Os jornalistas procuram racionalizar o seu método. Se, ao nomear ministros que não pode demitir, o Presidente corre o risco de ficar refém, há uma versão de recurso. Se Guedes ou Moro falharem, o fracasso será deles, os “mais competentes”, e não do Presidente. Explica na revista Piauí José Roberto de Toledo: “Ministro é como fusível, existe para poder ser trocado e evitar que o Presidente se queime.”
Do lado da oposição
O PT está numa encruzilhada, entre a necessidade de abertura e a persistência numa estratégia de fecho. Fala para os convertidos, não fala para os outros. Há quem tenha a expectativa de que Fernando Haddad possa ser um agente de renovação. É difícil. A direcção do PT, encabeçada por Gleisi Hoffmann, é medíocre mas persistente. O grupo dirigente continuará a mandar no partido e nos parlamentares. Haddad será talvez uma espécie de embaixador junto das outras forças políticas e culturais.
A nomeação de Moro pode ter um efeito desastroso: manter o partido amarrado à narrativa de Lula e da Lava-Jato. A acontecer, dificultará o seu trabalho de oposição. Para o PT, seria vital fazer ultrapassar o tema da corrupção e substituí-lo pelo da defesa da democracia contra as derivas autoritárias. Para isso, seria útil fazer um acto de contrição.
A questão é que o risco de “erosão da democracia” permanece. O discurso de Bolsonaro deve ser levado a sério. As ameaças às instituições ou a apologia da violência não devem ser desvalorizadas. No Congresso, a bancada do BBB (boi, bala e Bíblia) está decidida a fazer passar ainda nesta legislatura medidas como a liberalização das armas ou o abaixamento da maioridade penal. Bolsonaro mantém a sua ameaça à imprensa. Algumas destas iniciativas darão lugar a batalhas constitucionais.
É significativa a reacção do jornalista Juan Arias, do El País Brasil. Depois de ter participado na campanha anti-Bolsonaro, saúda a nomeação do juiz: “Talvez o mais positivo da presença de Moro no Governo de Bolsonaro, dado o seu indiscutível passado democrático, seja a possibilidade de constituir, dentro do Governo, uma garantia e um muro contra qualquer de desvio autoritário do novo Presidente.”

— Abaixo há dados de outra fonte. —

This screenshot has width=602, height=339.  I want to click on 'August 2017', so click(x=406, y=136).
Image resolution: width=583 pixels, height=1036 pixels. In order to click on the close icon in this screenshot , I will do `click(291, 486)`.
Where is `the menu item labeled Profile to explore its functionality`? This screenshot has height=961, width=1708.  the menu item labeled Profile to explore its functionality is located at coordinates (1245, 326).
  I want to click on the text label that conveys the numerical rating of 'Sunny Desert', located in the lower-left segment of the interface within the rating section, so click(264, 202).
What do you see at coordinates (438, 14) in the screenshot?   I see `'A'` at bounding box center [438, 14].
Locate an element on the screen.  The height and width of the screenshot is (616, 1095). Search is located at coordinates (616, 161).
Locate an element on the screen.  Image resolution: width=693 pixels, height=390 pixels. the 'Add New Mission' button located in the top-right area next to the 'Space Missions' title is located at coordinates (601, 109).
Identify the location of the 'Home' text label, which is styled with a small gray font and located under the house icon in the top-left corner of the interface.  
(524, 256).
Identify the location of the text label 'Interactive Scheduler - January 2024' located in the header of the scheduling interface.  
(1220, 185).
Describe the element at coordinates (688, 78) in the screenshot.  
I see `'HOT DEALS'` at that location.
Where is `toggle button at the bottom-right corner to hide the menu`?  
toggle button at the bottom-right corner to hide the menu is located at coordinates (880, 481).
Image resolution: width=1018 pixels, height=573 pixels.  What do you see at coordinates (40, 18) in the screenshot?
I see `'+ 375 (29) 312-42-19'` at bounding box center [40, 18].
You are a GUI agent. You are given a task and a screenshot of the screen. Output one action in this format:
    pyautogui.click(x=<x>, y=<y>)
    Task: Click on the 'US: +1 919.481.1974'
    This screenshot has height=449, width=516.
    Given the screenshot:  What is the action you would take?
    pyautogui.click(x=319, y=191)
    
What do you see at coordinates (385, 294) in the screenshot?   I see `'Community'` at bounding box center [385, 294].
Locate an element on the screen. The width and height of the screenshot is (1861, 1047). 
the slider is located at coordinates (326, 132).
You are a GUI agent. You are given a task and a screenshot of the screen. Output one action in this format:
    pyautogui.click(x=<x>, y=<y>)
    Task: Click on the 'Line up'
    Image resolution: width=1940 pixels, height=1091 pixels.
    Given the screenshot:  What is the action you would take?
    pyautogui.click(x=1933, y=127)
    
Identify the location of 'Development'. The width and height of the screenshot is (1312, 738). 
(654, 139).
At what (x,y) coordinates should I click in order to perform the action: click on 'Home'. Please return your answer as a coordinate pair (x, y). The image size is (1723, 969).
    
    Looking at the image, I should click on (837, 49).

Pode Bolsonaro fazer tudo o que lhe apetece? Não pode, porque é menos forte do que mostra e porque encontrará obstáculos institucionais. Na quarta-feira, houve um primeiro aviso do Supremo Tribunal Federal (STF). Numa reunião urgente, os ministros [os membros do STF] mantiveram a proibição da apreensão de documentos, da retirada de cartazes ou da interrupção de debates nas universidades. Tinham sido ordenadas por tribunais eleitorais locais. A suspensão liminar desses actos fora ordenada no sábado pela ministra Cármen Lúcia. Por unanimidade, o pleno do tribunal confirmou essa decisão, em nome da liberdade de expressão de estudantes e professores.
“As práticas descritas na peça inicial da presente arguição contrariam a Constituição, contrariam o Brasil como Estado Democrático de Direito. (...) A única força legítima [para] invadir a universidade [são] ideias livres e plurais”, disse Lúcia na declaração de voto. Por proposta do ministro Gilmar Mendes, a decisão foi estendida a outras iniciativas de “patrulhamento ideológico”, como o caso da deputada bolsonarista Ana Caroline Campagnolo, que tinha apelado a que os estudantes denunciassem professores que se manifestassem contra a eleição de Bolsonaro.
A decisão do STF foi um claro aviso ao novo Presidente.